Supplied passage:
******************************

AMENDED POWER OF ATTORNEY

        The person whose signature appears below constitutes and appoints Alan P. Timmins as his or her true and lawful attorney-in-fact and agent with full power of substitution and resubstitution, for him or her, in his or her name, place and stead, in any and all capacities to sign and file with the Securities and Exchange Commission amendments to a Registration Statement on Form S-3 (SEC File No. 333-68502, filed August 28, 2001) covering the registration and sale of 35,211 shares of AVI BioPharma, Inc.'s common stock ("Common Stock") held by Boston Healthcare Associates, Inc. ("BHA") and 4,760,564 shares of Common Stock held or acquirable by Medtronic Asset Management, Inc. ("2001 Form S-3") (which filing was authorized by the prior Power of Attorney dated August 23, 2001 which this Amended Power of Attorney replaces and supercedes), as required to comply with the registration requirements of such shares under the Securities Exchange Act of 1933, as amended from time to time and additionally authorizes the inclusion of up to an additional 500,000 shares of Common Stock for which the Company has registration obligations (including an increase in the number of shares of stock being registered for BHA), or as deemed necessary by such attorney-in-fact, granting unto such attorneys-in-fact and agents, full power and authority to do and perform each and every act and thing requisite and necessary to be done, as fully to all intents and purposes as he or she might or could do in person, hereby ratifying and confirming all that said attorneys-in-fact and agents or their substitutes may lawfully do or cause to be done by virtue thereof.

        This power of attorney shall remain in full force and effect and may be relied upon by such attorneys-in-fact and agents unless the undersigned files a revocation thereof with the Securities and Exchange Commission.

        DATED effective April 22, 2002.

******************************

Exercise description: Can you write out the amended power of attorney word for word, starting with "This power of" and going on through "effective April 22, 2002."? The material that comes next has no connection to the amended power of attorney.

Supplied material:

******************************

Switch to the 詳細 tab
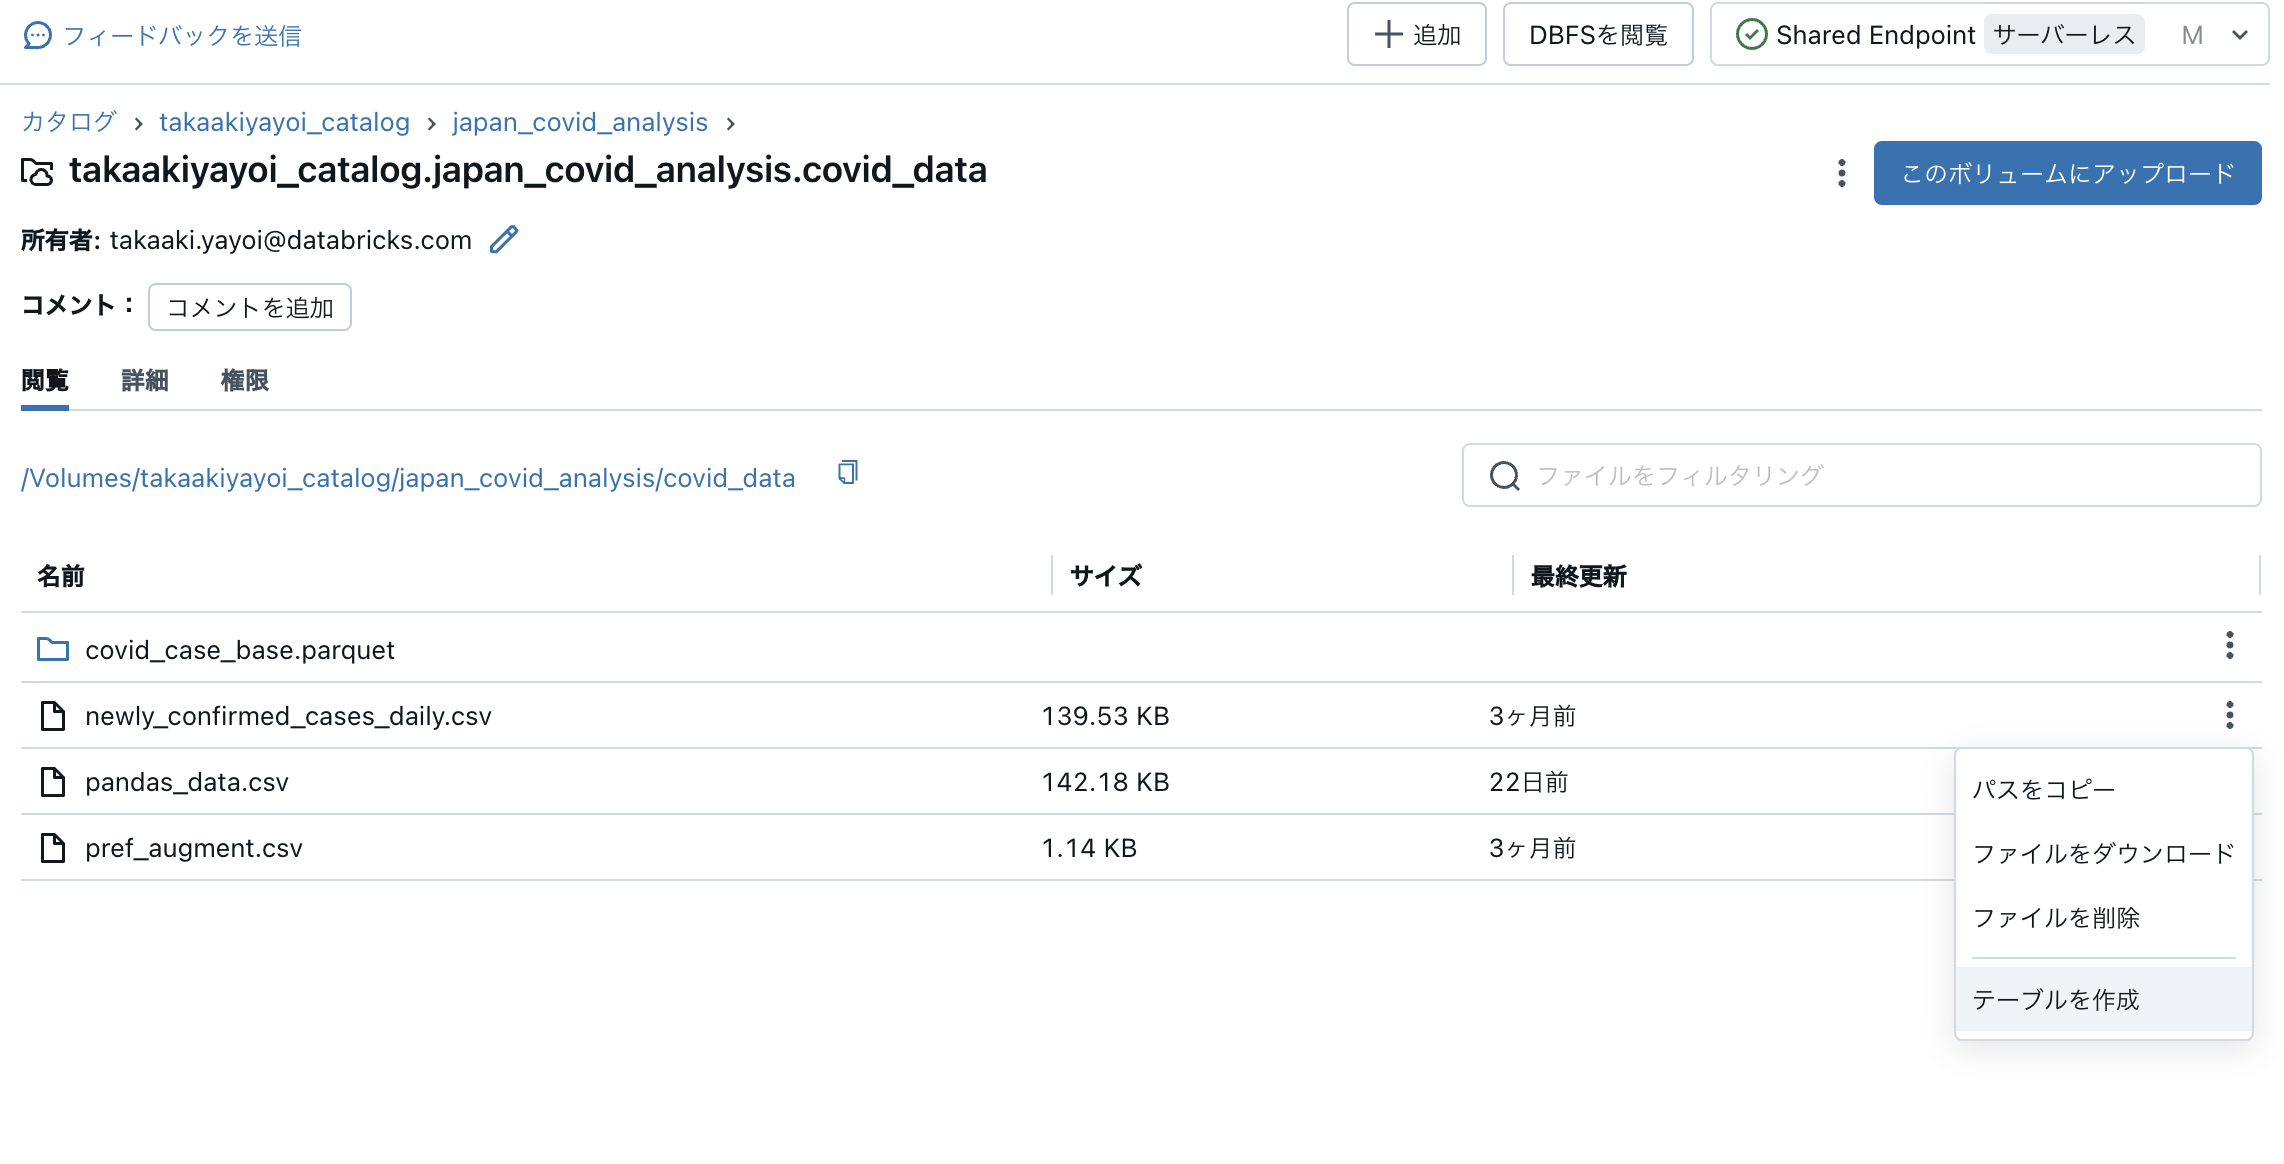The width and height of the screenshot is (2284, 1164). [x=143, y=380]
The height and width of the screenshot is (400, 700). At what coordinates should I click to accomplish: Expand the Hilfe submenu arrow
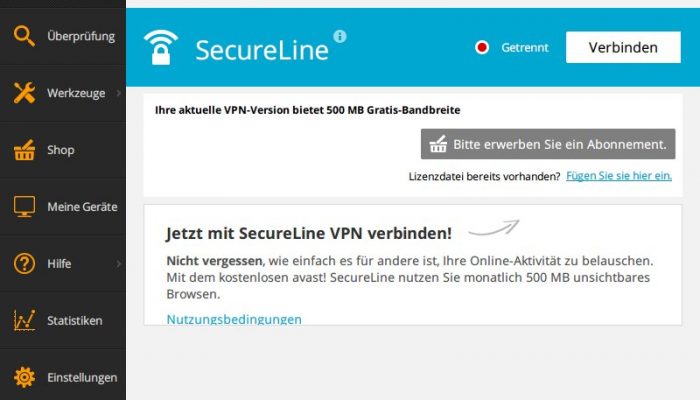(119, 263)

******************************

The solution:
This power of attorney shall remain in full force and effect and may be relied upon by such attorneys-in-fact and agents unless the undersigned files a revocation thereof with the Securities and Exchange Commission.

        DATED effective April 22, 2002.